The state has not taken action on the matter.
“We’re not looking at the people getting the drugs, we’re looking at the prescribers, that is what we are targeting,” said St. Charles County Department of Public Health director Hope Woodson, who said the county has been working with the St. Louis County Department of Public Health to implement the program.
In a memo to the council, Woodson said passage of the bill would allow the county to sign intergovernmental agreements with St. Louis County and other counties.
Woodson said data on individual prescribers would be shared with the Missouri Board of Registration for the Healing Arts, which regulates physicians.
Meanwhile, Ehlmann and Joann Leykam, the county’s director of administration, agreed that state legislation enacted to setup a statewide PDMP could override local PDMPs, depending on whether preemptive language is added.

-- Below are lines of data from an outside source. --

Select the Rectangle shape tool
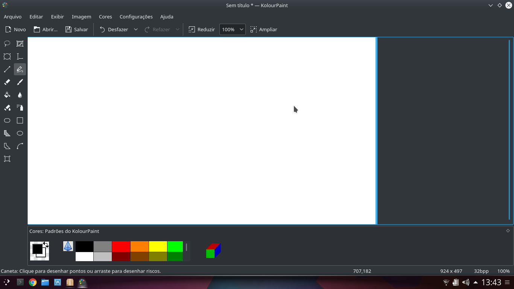click(x=20, y=120)
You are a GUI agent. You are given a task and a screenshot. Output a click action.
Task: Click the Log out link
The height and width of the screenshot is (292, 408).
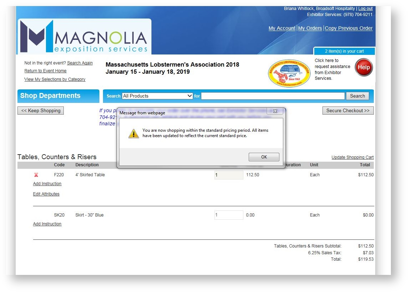pyautogui.click(x=365, y=9)
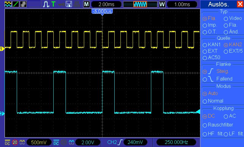This screenshot has height=147, width=244.
Task: Switch trigger mode to Normal
Action: 213,101
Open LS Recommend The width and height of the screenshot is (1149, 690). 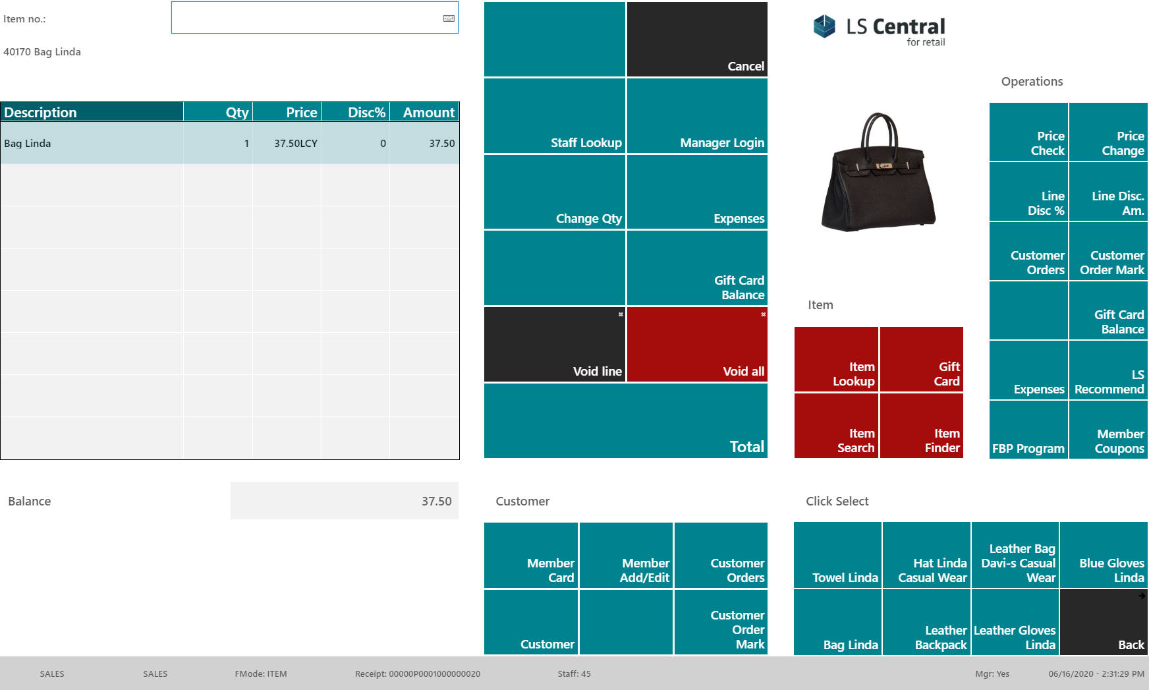[x=1108, y=370]
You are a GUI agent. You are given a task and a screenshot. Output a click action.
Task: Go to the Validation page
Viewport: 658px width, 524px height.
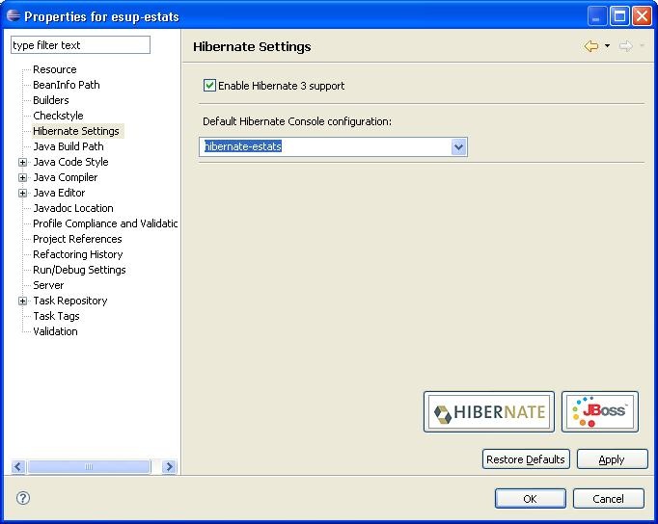55,331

Ehlmann said a good argument can be made that a statewide PDMP may be more effective, because doctor shoppers can move out to other counties without a PDMP.
Brazil said heroin and opiate abuse may contributing to rising crime in the county.
“We are in the trenches with this problem, we see this every day,” Brazil said. “We are forced to do something.”
In March, the St. Louis County Council passed a bill creating a PDMP in that county, which St. Louis County Executive Steve Stenger signed into law. That action was followed by the city of St. Louis.
Ehlmann said the county wanted to see if the Missouri General Assembly would pass a bill. The House did, but the bill faltered in the Senate. In addition, the county also wanted to see how St. Louis County would set up its own PDMP. He asked the council to forward any questions before they acted on the bill.
“I think we were wise to wait, I think we would be very unwise not to act,” Ehlmann said.